While GP-led deals took the biggest slice of market activity in 2022, LP deals, especially in the second half, started flowing back into the market.

As traditional LP portfolios flood back into the secondaries market, some chunky sales are offering big opportunities for buyers seeking diversification away from the concentrated bets they made last year.

While GP-led deals took the biggest slice of the activity in 2022, LP deals, especially in the second half, started flowing back into the market.

One such portfolio is being shopped by Dutch pension administrator APG Asset Management, which managed €627 billion in assets as of November 2021. APG has long been a major private equity LP. Its private equity portfolio had net asset value of about €26.3 billion as of 2020, according to the system’s annual report.

APG is selling a chunk of its private equity holdings, more than €2-billion-worth, on the secondaries market, two sources told affiliate title Buyouts.

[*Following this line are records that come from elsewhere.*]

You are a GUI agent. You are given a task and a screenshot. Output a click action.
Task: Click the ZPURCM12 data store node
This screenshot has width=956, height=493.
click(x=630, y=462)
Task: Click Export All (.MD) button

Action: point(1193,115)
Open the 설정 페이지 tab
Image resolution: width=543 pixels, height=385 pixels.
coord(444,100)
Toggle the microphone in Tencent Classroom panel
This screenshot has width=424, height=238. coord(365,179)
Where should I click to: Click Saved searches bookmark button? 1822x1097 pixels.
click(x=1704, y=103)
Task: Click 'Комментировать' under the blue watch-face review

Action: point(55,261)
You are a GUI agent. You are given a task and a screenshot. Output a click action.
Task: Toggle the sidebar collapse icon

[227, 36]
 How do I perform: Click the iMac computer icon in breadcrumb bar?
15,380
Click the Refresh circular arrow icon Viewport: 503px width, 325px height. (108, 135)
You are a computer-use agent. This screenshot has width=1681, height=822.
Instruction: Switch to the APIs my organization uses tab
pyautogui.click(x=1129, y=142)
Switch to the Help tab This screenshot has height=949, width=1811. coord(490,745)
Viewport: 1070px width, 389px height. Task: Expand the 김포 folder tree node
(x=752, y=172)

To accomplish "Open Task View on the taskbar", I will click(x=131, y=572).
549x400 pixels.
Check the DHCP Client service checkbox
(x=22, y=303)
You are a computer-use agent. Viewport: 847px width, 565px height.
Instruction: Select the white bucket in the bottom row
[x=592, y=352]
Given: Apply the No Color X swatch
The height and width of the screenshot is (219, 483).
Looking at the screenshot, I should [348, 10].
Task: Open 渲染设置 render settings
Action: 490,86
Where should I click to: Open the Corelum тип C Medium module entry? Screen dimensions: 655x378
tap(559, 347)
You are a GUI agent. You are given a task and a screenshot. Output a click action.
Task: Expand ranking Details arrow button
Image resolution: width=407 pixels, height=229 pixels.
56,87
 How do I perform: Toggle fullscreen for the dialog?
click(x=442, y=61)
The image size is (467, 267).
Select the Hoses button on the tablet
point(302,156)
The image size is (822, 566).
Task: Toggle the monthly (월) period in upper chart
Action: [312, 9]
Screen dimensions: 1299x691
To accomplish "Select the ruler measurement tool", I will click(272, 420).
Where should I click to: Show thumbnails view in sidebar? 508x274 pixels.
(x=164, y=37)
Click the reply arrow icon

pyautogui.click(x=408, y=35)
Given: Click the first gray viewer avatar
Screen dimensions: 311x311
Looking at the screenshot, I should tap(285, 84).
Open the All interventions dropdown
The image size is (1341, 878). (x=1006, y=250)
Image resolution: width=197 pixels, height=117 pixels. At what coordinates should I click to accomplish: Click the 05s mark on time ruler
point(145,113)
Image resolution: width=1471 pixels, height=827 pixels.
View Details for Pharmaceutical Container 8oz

Park Hill Group is working as adviser on the deal, a source said.

Spokespeople for APG declined to comment Friday.

APG in 2011 sold its interest in AlpInvest Partners to Carlyle Group, after which it developed APG Asset Management to continue its private equity investing.

APG’s portfolio hits the market around the same time as another large portfolio from California Public Employees’ Retirement System. CalPERS wants to sell up to $6 billion from its private equity portfolio in a process run by Jefferies, Buyouts previously reported.

Market expectation is that CalPERS won’t be able to sell the entire $6 billion worth of private equity fund stakes, but maybe $1 billion to $2 billion, sources speculated. At the very least, it’s unlikely the entire portfolio would be acquired by a single buyer.

Large portfolio sales took up buyer interest in the second half of 2021 as many buyers looked to diversify beyond the concentrated bets they made in the early parts of the year and in 2020.

In 2021, GP-led secondaries deals like single-asset continuation funds represented about 52 percent of the $132 billion in total estimated activity, according to Jefferies full-year secondaries volume report, published this week. Traditional LP volume was $64 billion in 2021, representing a 156 percent increase from 2020, Jefferies said.

The sales have come amid an environment of rich pricing, which generally helps convince institutions to move forward with contemplated rebalancing. Pricing for buyout funds hovered around 97 percent of net asset value, Jefferies said.